Fast falling oil prices on the international market has become a matter of concern for oil producing companies who have suffered loss of revenue of record proportions. Ghana, Nigerian and Venezuela are some of the biggest victims.

To make matters worse, another major global forecast has suggested that oil prices will fall further lower to as low as $20 a barrel. This is the extreme low "cost price" predicted since the autumn by Goldman Sachs for early next year.

Iran reckons it  could increase its output by around one million barrels a day. The oil would enter a global market that is already oversupplied by up to two million barrels a day. The IMF says this will bring renewed downward pressure on the beleaguered oil industry that will cause prices to fall from their current levels by between $5 and $15 a barrel, The Guardian reports.

Given prices are currently in the mid-$30s per barrel, this implies a fall back to the early 2000s level of around or below $30, or as low as $20. At this price it's likely there will be a sharp decrease in investment and production that should see a sustained – and perhaps rapid – recovery.

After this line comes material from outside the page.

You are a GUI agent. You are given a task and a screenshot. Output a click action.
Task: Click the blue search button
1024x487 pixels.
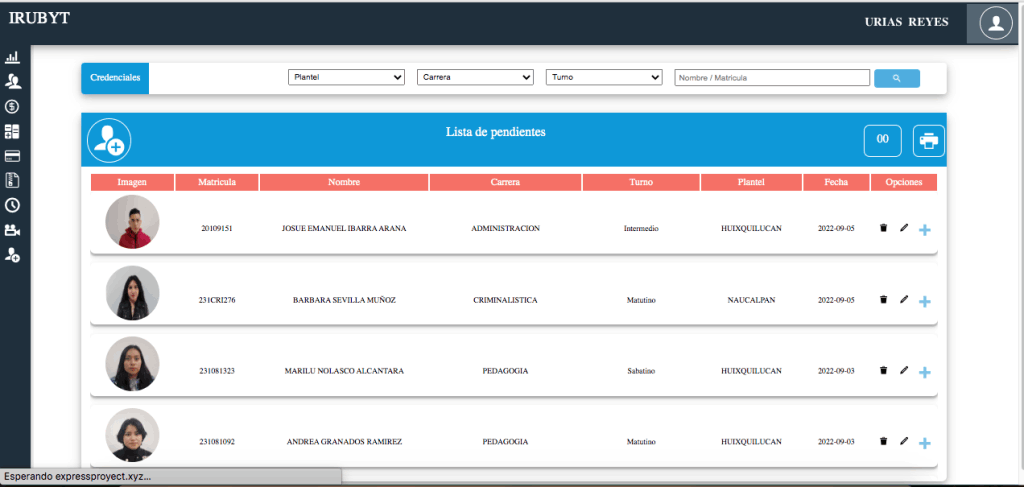point(896,78)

The news comes after oil hit another 11-year low for the second consecutive trading session yesterday. International benchmark Brent crude fell to just a few cents above $36 a barrel, but Reuters says the rolling over of monthly futures contracts has prompted a modest recovery to around $36.60 a barrel this morning.

US benchmark West Texas Intermediate is now trading only marginally lower than Brent since the recent budget deal in the US lifted an export ban, with the price around $36 a barrel this morning.

As for the consequences of falling oil prices, the International Monetary Fund says it reckons the slump would mean a 0.3 per cent boost to the global economy next year. This would be the net effect of higher consumer spending as a result of fuel and energy bills falling, minus the drag of job losses and reduced investment.